Algunos analistas locales aseguran que de los ocho aspirantes, el triunfo sólo lo disputan dos candidatos, uno de derechas y otro de izquierdas.

En el lado conservador se sitúa el ex presidente Jorge Quiroga (2001-2002) del Poder Democrático Social (Podemos). En estas elecciones, Quiroga se ha aliado con algunos grupos regionales y con el partido derechista Acción Democrática Nacionalista (ADN), agrupación en la que comenzó su andadura política.

En este nuevo intento para acceder a la Presidencia, Quiroga ha depositado su confianza en la periodista María Reneé Duchén, que es candidata a la Vicepresidencia y con la que también intentará captar el voto femenino.
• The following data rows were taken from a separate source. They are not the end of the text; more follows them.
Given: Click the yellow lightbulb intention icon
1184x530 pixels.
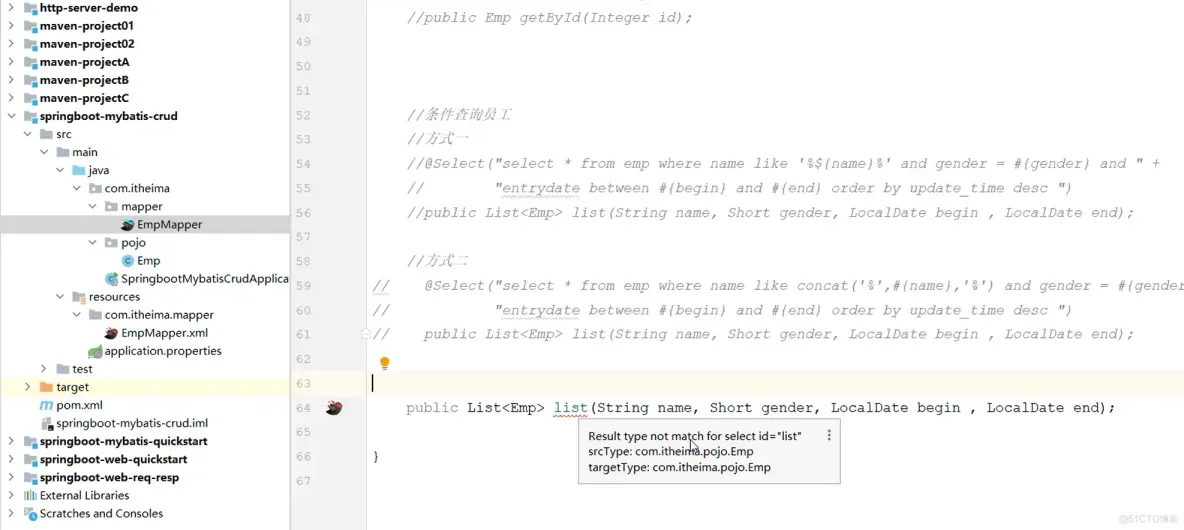Looking at the screenshot, I should 384,363.
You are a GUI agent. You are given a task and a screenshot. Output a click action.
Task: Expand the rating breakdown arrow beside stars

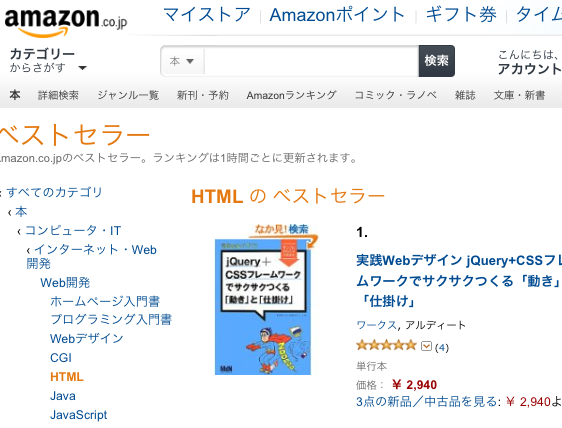pyautogui.click(x=426, y=346)
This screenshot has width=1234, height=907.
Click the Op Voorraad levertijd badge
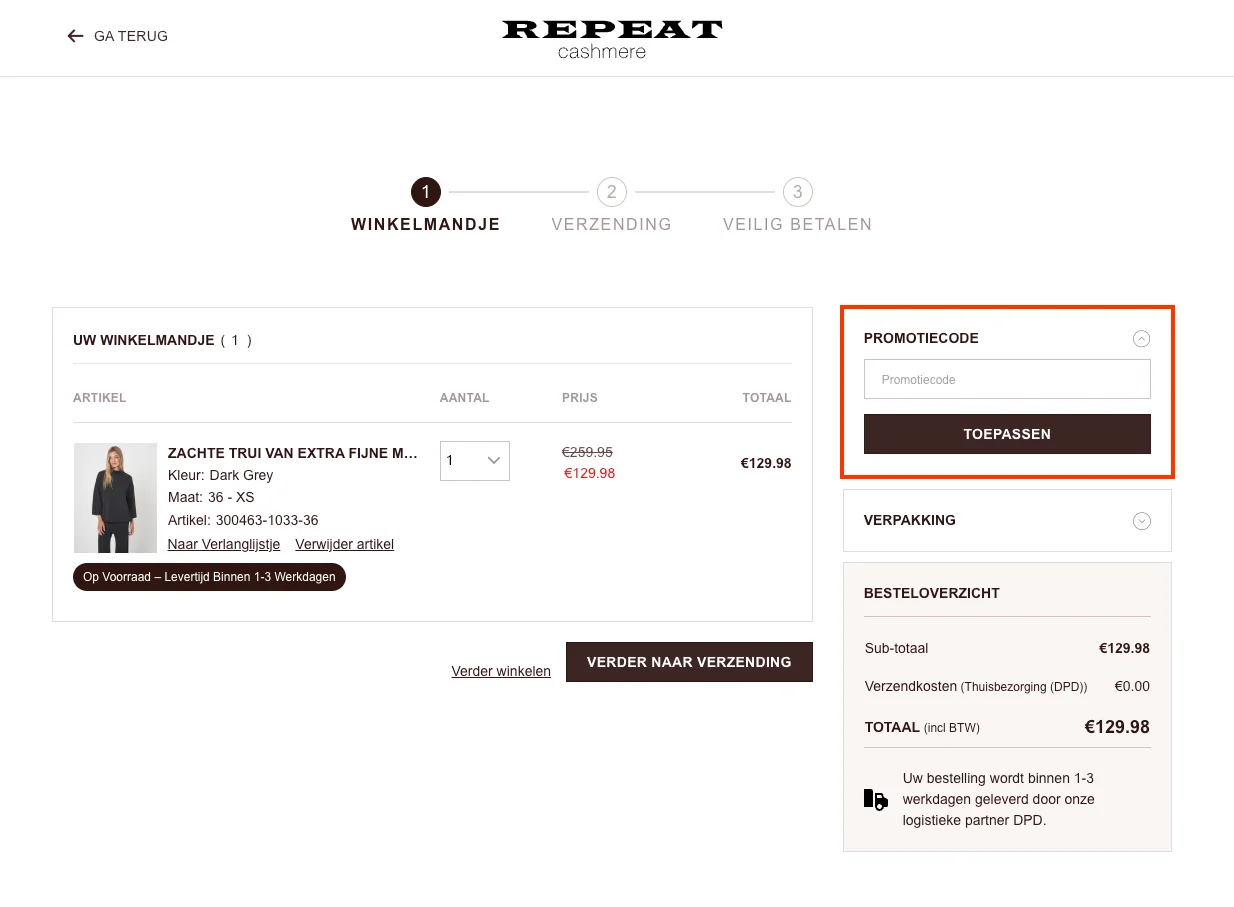coord(208,577)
Al frente está el líder cocalero Evo Morales del Movimiento Al Socialismo (MAS), que ha aglutinado a casi todas las organizaciones de izquierdas del país y opta a la Presidencia acompañado del ex guerrillero Álvaro García Linera, que aspira a la Vicepresidencia.

Morales ha promovido movilizaciones exigiendo los derechos de los indígenas que provocaron la crisis por la que renunció el ex presidente Carlos Mesa. Su compromiso con los más desfavorecidos le otorga una gran popularidad entre los sectores campesinos.

El curso electoral avanza de forma independiente al conflicto de la coparticipación fiscal que amenaza con convulsionar el país. El sábado, las distintas agrupaciones políticas emprenderán una gira de promoción por todo el país. Un recorrido que se encontrará con las protestas.